Our organization has been dedicated to providing crucial medical harm reduction interventions to the LGBTQI community, particularly those who use drugs. These interventions include the provision of medication-assisted treatment (MAT), and other essential HIV/Aids services. However, the passing of the Act has disrupted our work and thrown it into disarray.
The Act specifically targets individuals who are already marginalized by society and are in desperate need of health services and support. The LGBTQI individuals who use drugs now live in constant fear of community violence due to the heightened stigma and discrimination perpetuated by this law.

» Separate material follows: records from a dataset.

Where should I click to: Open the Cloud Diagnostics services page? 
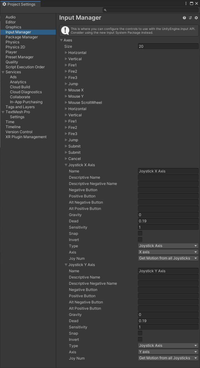[x=26, y=92]
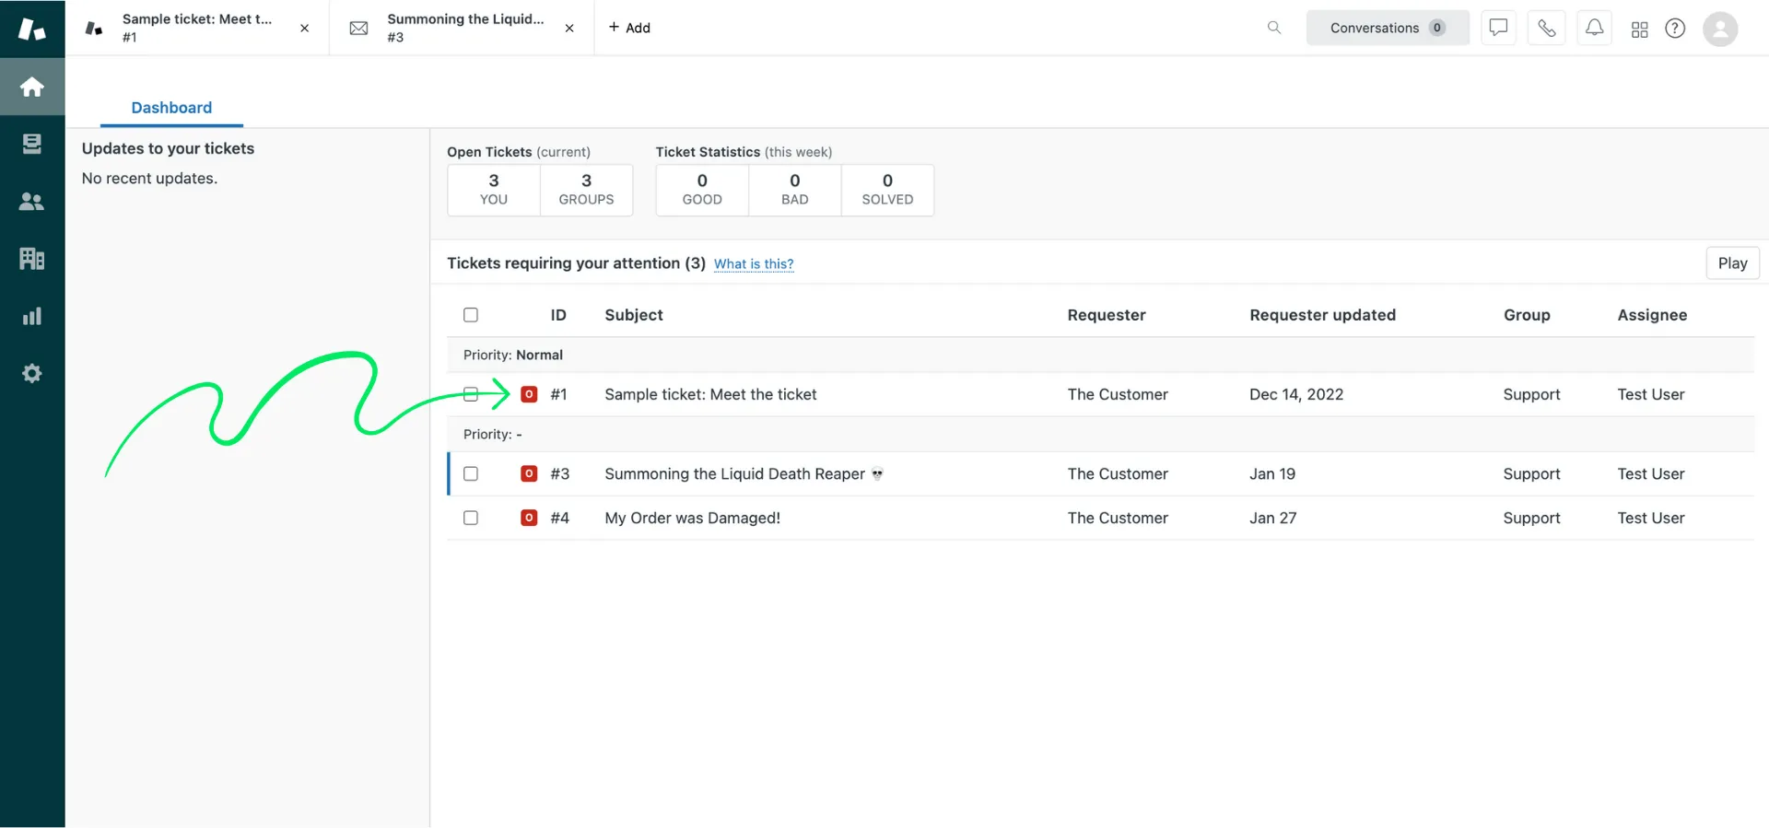This screenshot has height=828, width=1769.
Task: Open the Zendesk products grid icon
Action: pyautogui.click(x=1639, y=29)
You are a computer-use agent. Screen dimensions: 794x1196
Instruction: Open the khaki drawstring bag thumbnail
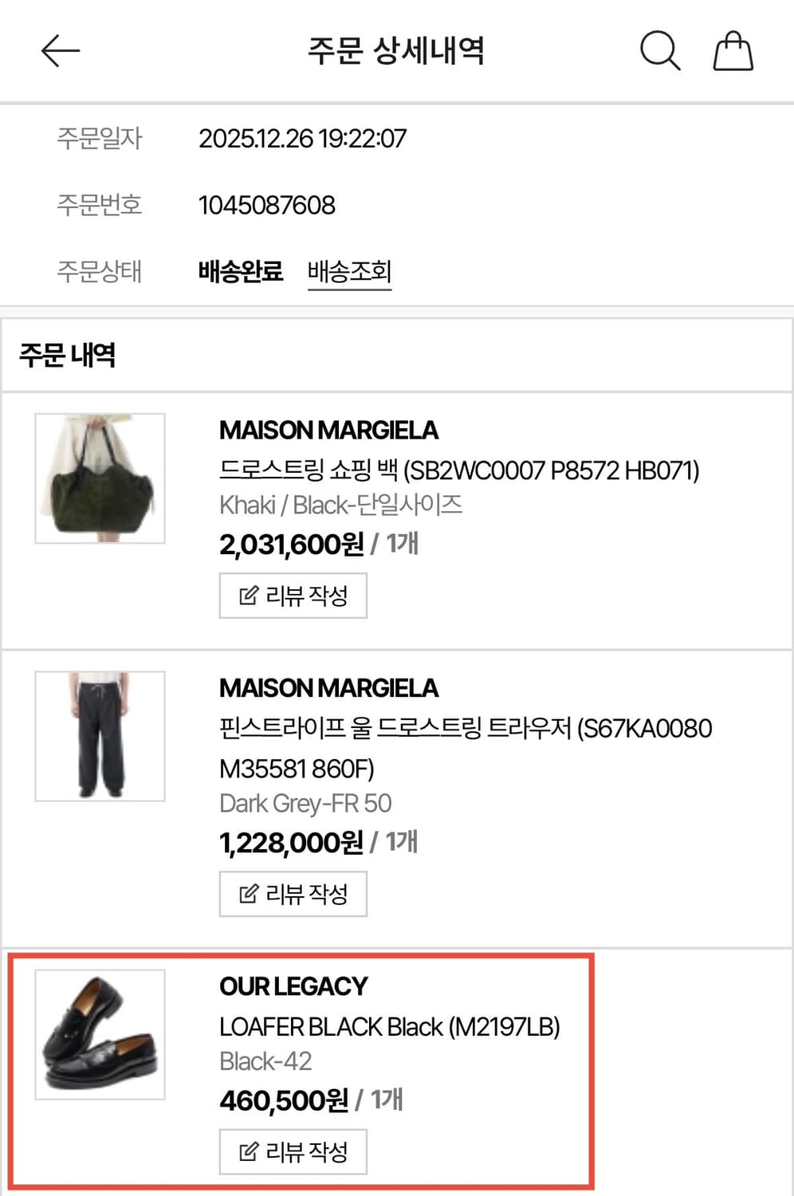pyautogui.click(x=100, y=478)
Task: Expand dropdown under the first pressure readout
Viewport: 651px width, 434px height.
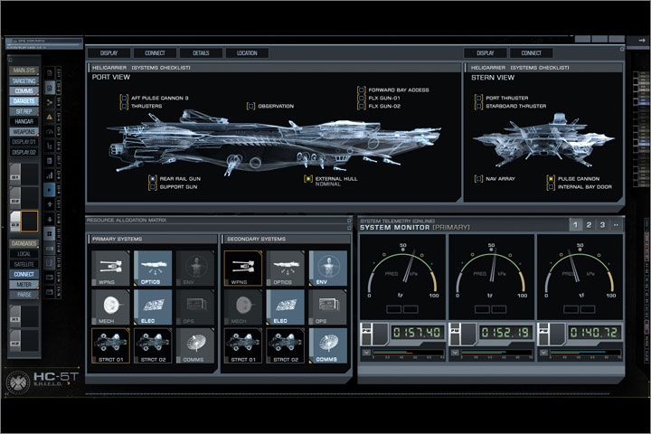Action: coord(366,352)
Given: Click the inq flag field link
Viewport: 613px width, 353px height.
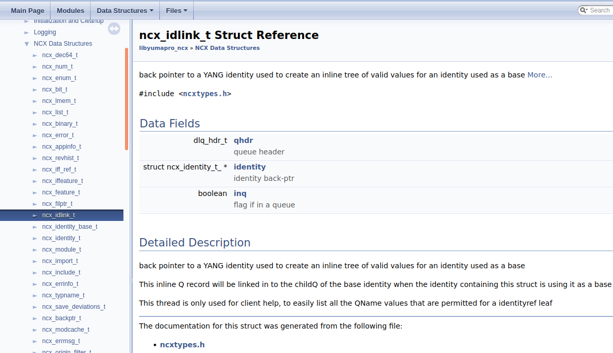Looking at the screenshot, I should [x=240, y=193].
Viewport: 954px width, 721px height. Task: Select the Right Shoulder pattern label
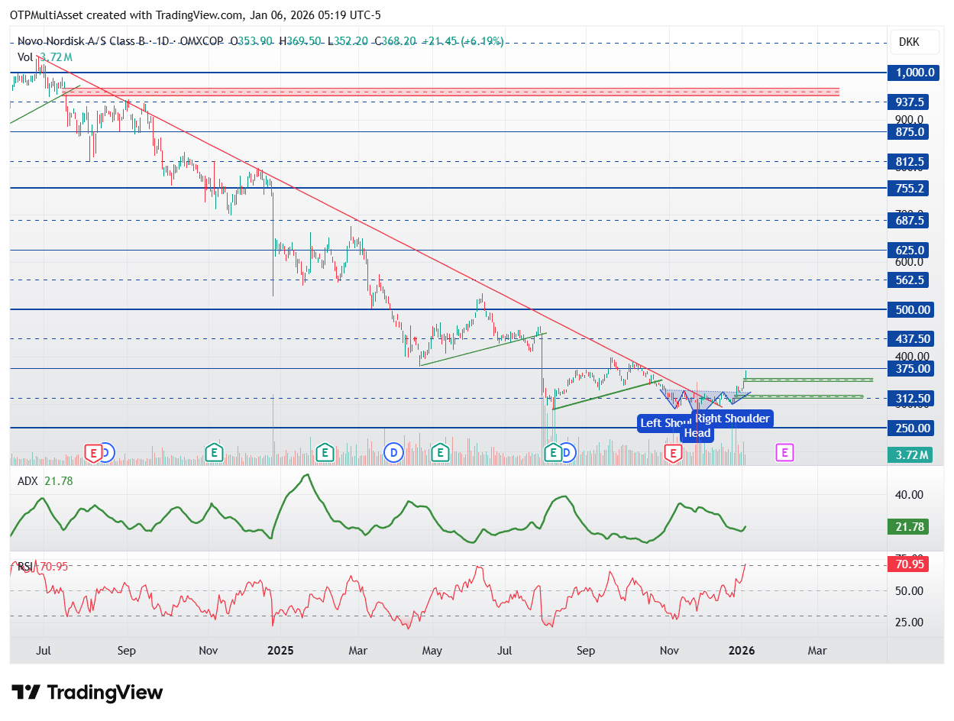pyautogui.click(x=733, y=418)
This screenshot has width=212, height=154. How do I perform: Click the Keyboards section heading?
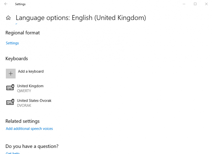pyautogui.click(x=17, y=59)
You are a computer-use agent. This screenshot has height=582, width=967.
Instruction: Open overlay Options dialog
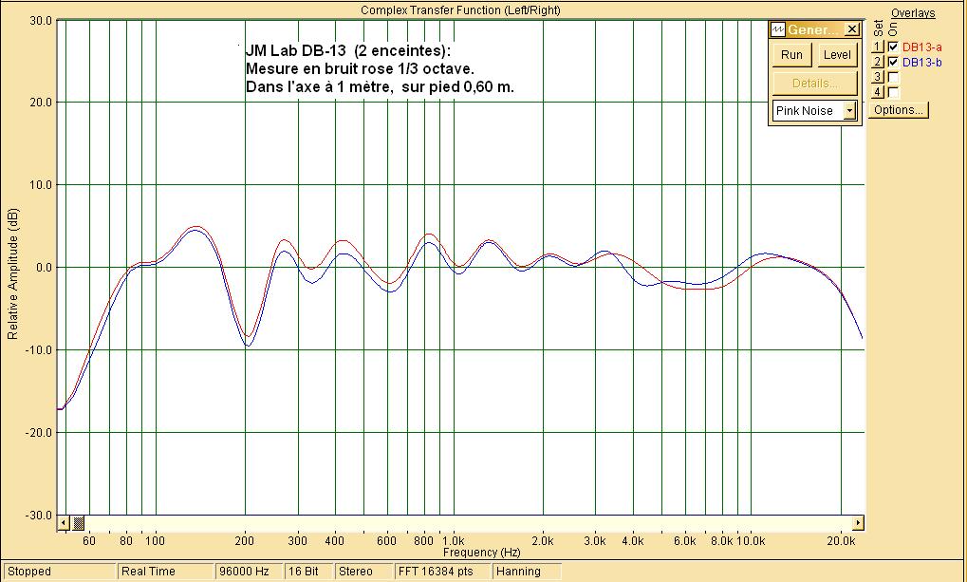point(899,110)
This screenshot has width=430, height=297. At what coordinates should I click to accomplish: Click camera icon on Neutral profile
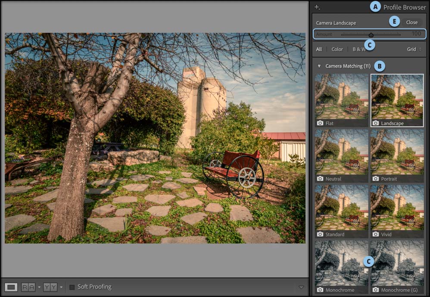click(320, 178)
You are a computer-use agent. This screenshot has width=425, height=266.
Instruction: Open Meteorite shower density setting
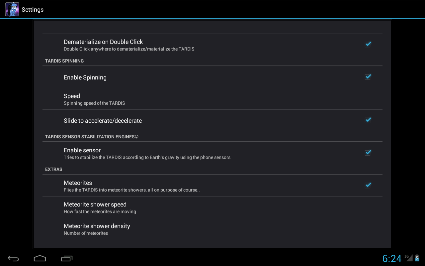tap(213, 229)
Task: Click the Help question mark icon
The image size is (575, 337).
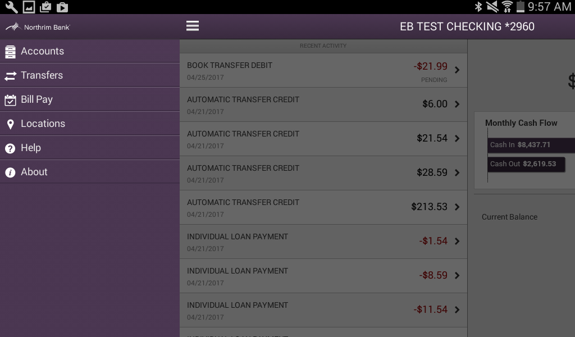Action: click(10, 147)
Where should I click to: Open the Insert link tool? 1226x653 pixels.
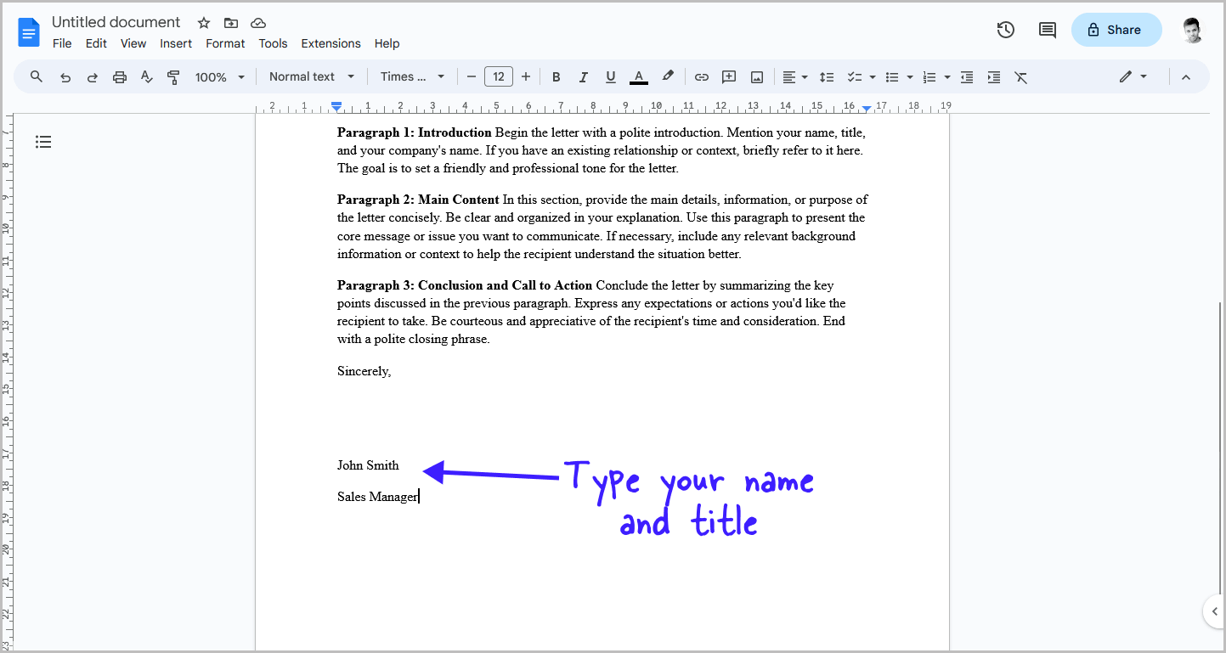pyautogui.click(x=701, y=76)
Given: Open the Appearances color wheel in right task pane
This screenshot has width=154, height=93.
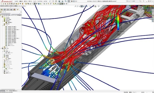Looking at the screenshot, I should point(153,17).
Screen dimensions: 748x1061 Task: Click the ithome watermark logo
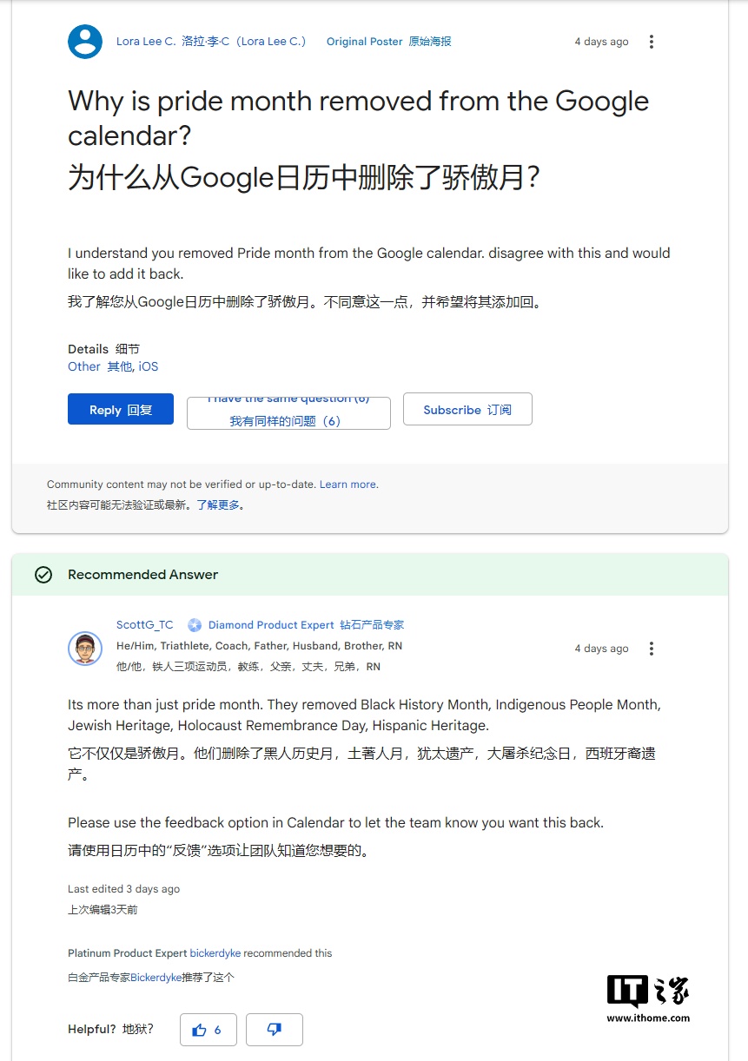pos(648,998)

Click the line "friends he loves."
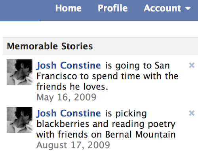pyautogui.click(x=72, y=87)
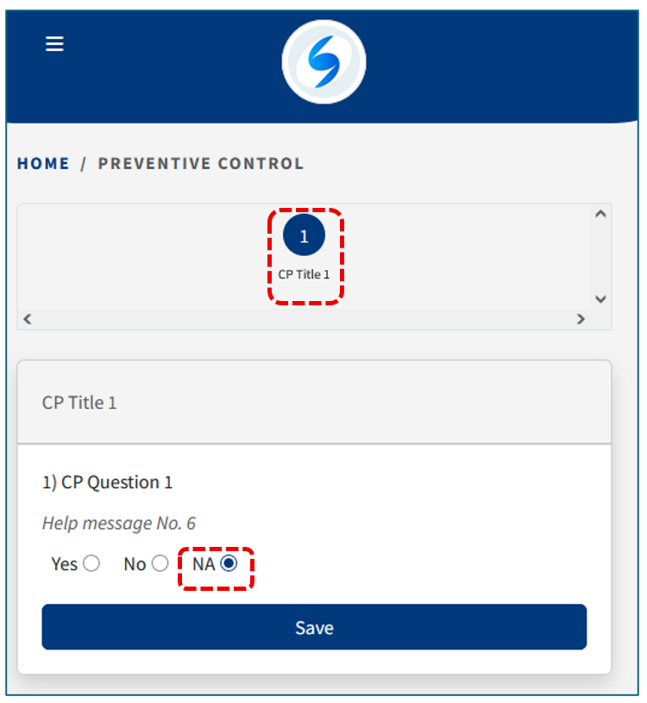647x703 pixels.
Task: Click the horizontal scrollbar track
Action: point(302,319)
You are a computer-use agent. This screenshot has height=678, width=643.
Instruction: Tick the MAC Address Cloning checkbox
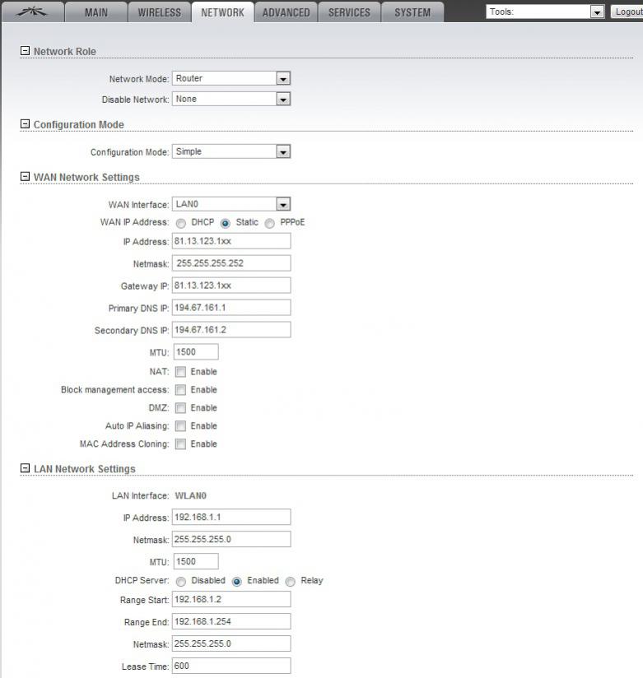pos(180,444)
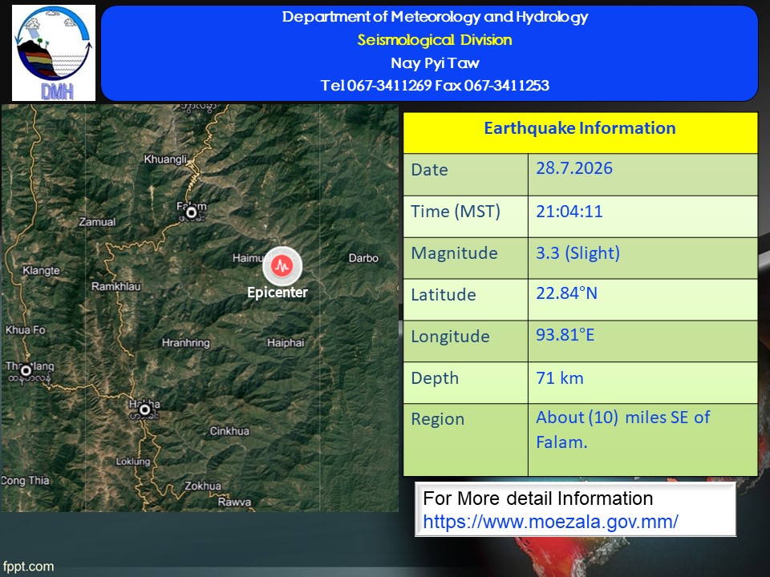Click the Seismological Division yellow heading
Screen dimensions: 770x577
tap(435, 40)
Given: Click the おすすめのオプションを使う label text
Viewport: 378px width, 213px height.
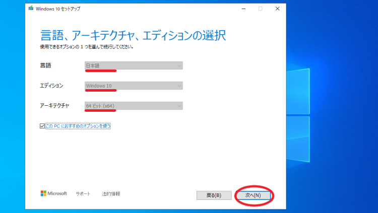Looking at the screenshot, I should coord(78,126).
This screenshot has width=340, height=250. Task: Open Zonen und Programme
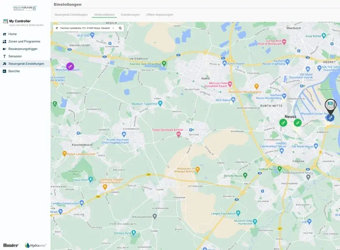pos(24,42)
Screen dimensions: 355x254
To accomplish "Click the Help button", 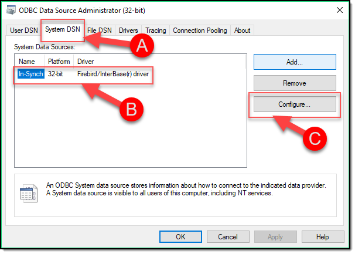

Moreover, they are forced to hide their HIV/Aids medication from their own families, creating additional barriers to managing their health conditions and drug dependence.
Punitive laws like the Anti- Homosexuality Act have severe consequences on public health. They push individuals further away from accessing essential health and social services that are vital for managing drug dependence, preventing the transmission of HIV/Aids, and supporting individuals to live full and productive lives.
By further criminalizing LGBTQI individuals who use drugs, this law effectively pushes them into the shadows, leaving them isolated and vulnerable. The fear of repercussions and societal judgment makes people afraid to speak up and seek the much-needed medical help they require.